The second, symbol s, is the SI unit of time. It is defined by taking the fixed numerical value of the caesium frequency ΔνCs, the unperturbed ground-state hyperfine transition frequency of the caesium 133 atom, to be 9192631770 when expressed in the unit Hz, which is equal to s−1.

My question: at such a tiny scale (the scale of atoms), do the probabalistic laws of quantum mechanics make this definition imprecise in any way?

• No, in fact the laws of quantum mechanics are the only thing that let this work in the first place.
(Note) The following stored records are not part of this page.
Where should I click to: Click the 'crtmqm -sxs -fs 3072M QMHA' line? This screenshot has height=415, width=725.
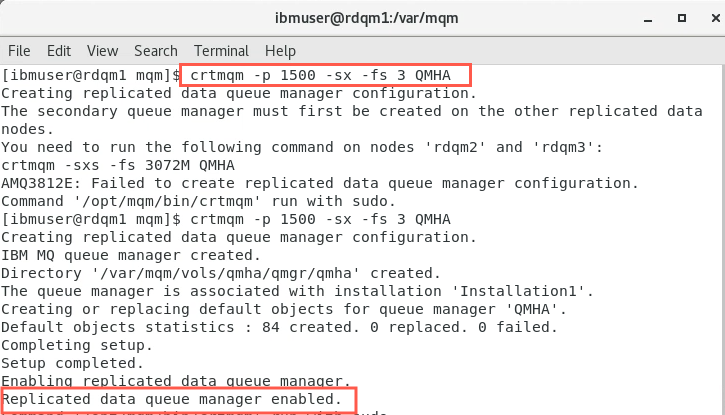[x=118, y=165]
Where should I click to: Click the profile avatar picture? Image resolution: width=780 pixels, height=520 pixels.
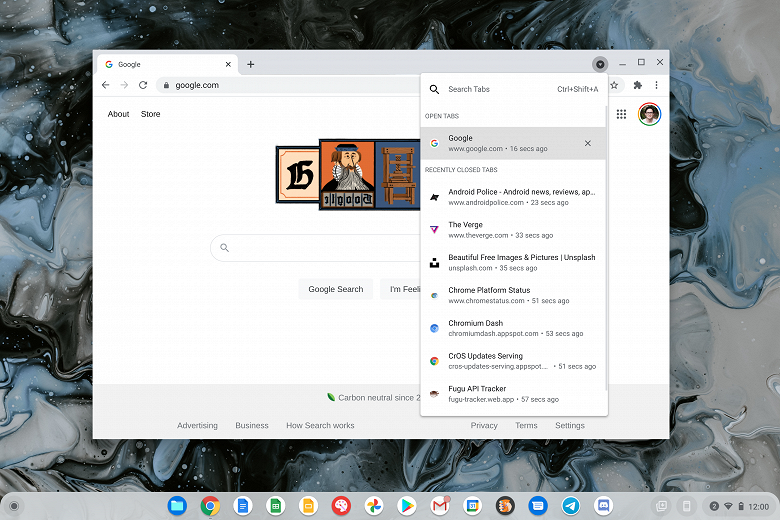tap(649, 114)
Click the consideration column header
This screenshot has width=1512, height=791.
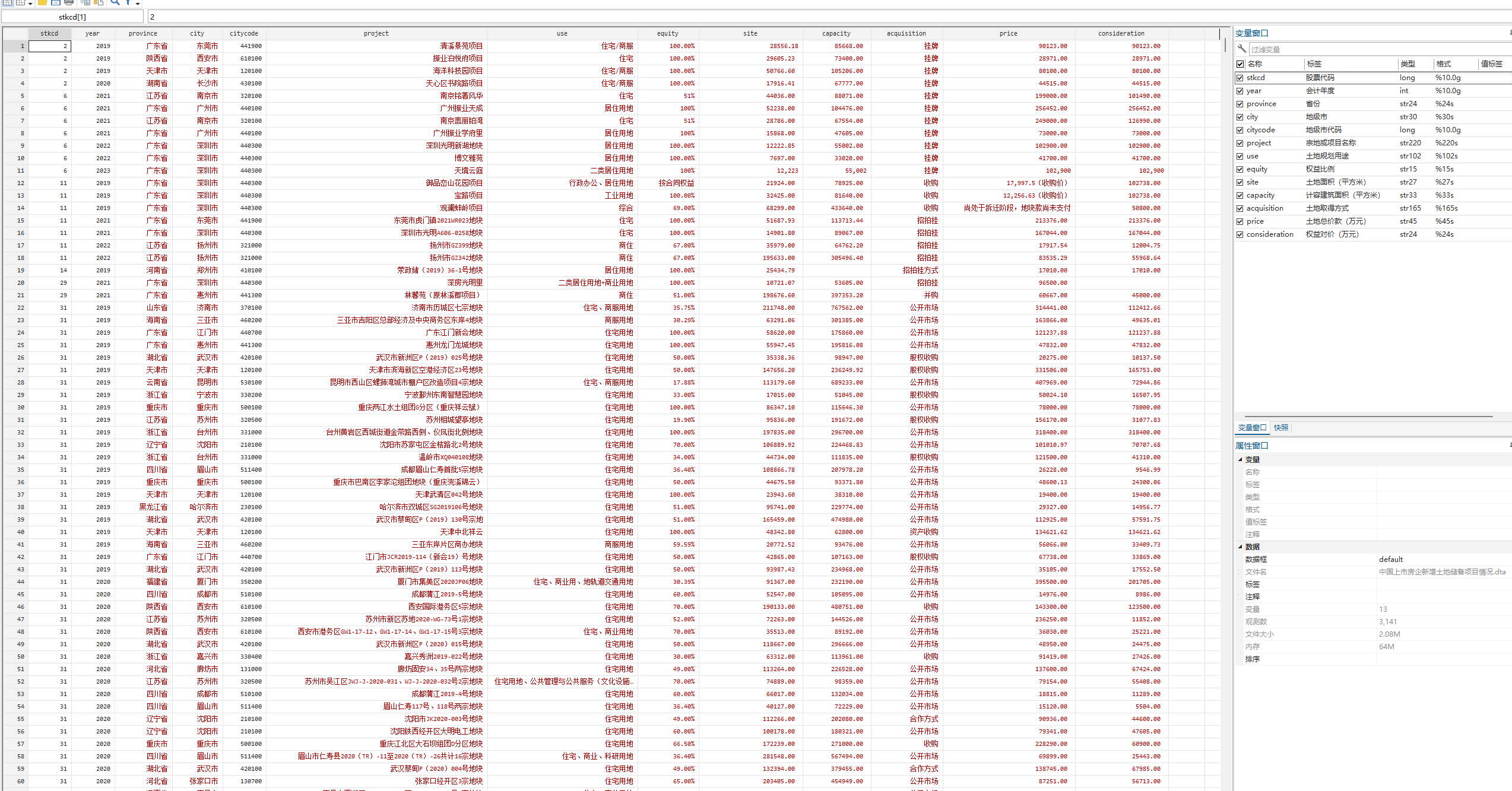click(x=1121, y=34)
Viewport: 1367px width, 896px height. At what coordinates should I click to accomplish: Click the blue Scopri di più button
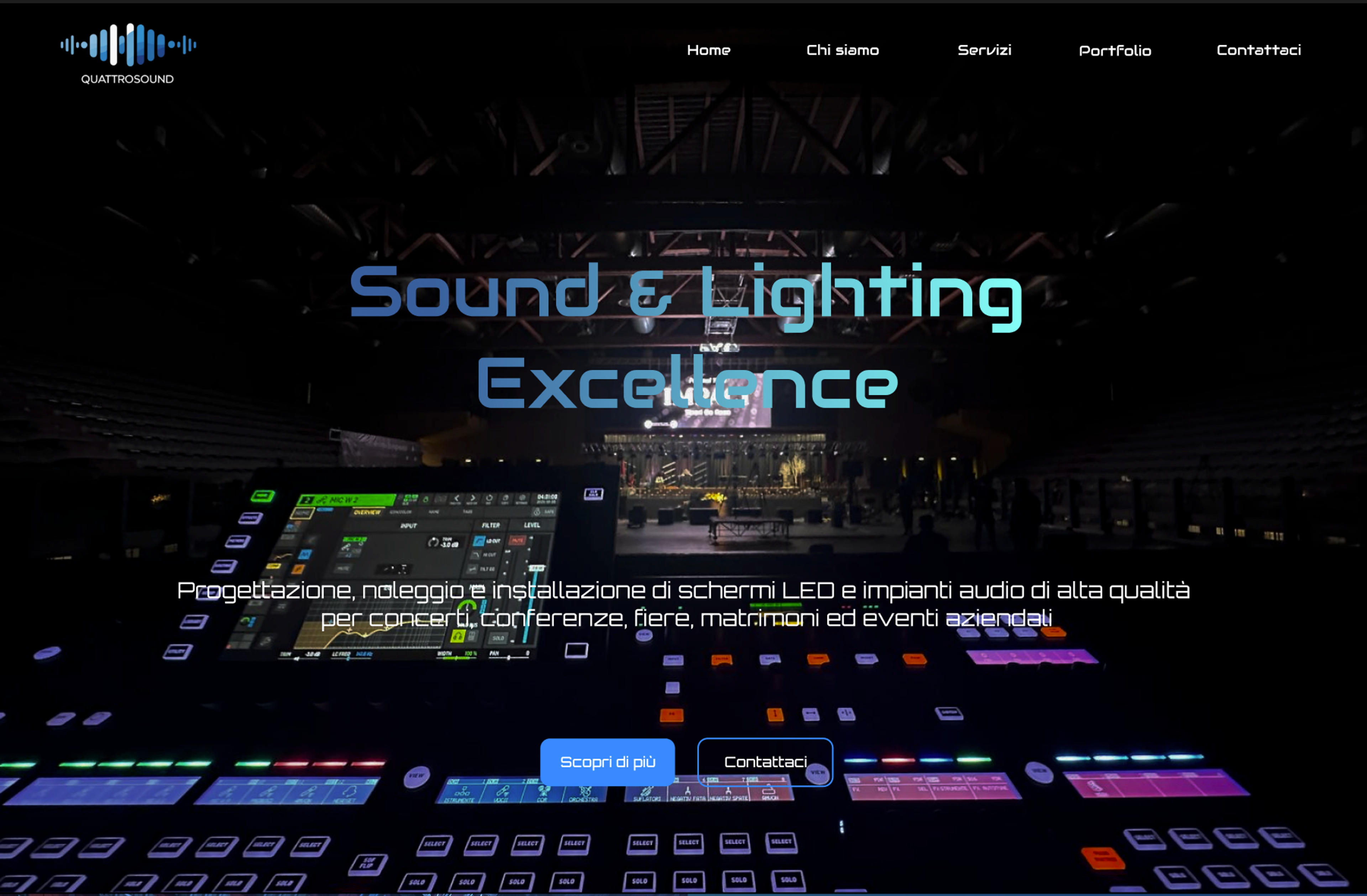(608, 762)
They produce the discrete energy levels that are being transitioned between in the 'hyperfine transition frequency' they talk about. – knzhou Jan 19 '18 at 9:08
• What do you mean by imprecise? You certainly can't measure a time interval with perfect precision under this definition, but you can't measure a time interval with perfect precision under any definition. – Chris Jan 19 '18 at 9:11
• @Chris I'm obviously not talking about measuring time intervals with perfect precision in the real world. I am talking about the definition of a second, and that's it. – user182050 Jan 19 '18 at 9:17
• @AlexAdamov It's not really clear what it means for a definition to be "precise," though. The only thing that comes to mind is "you get a different thing if you measure the same interval twice," but that's a real world precision thing. (And a sense in which this definition is very, very precise, for that matter) – Chris Jan 19 '18 at 9:22
• @The_Sympathizer you are spot on, my friend. – user182050 Jan 19 '18 at 10:42

No, Quantum Mechanics actually makes this definition of a second really precise. The fact that energies of the different states of the Caesium atom are quantised makes it possible to define the exact frequency of this transition (remember $E = h\nu$) so that you can actually have an incredibly precise definition of a second in terms of an integer number times the period $1/\nu$. The hyperfine transition is actually a correction to 'usual Quantum Mechanics' coming from Relativity, so that the energy $E$ is tiny compared with the energies of other excited states. Why they use this particular transition? It must be related with the precision to which it can be measured, but I am not an expert in atomic physics.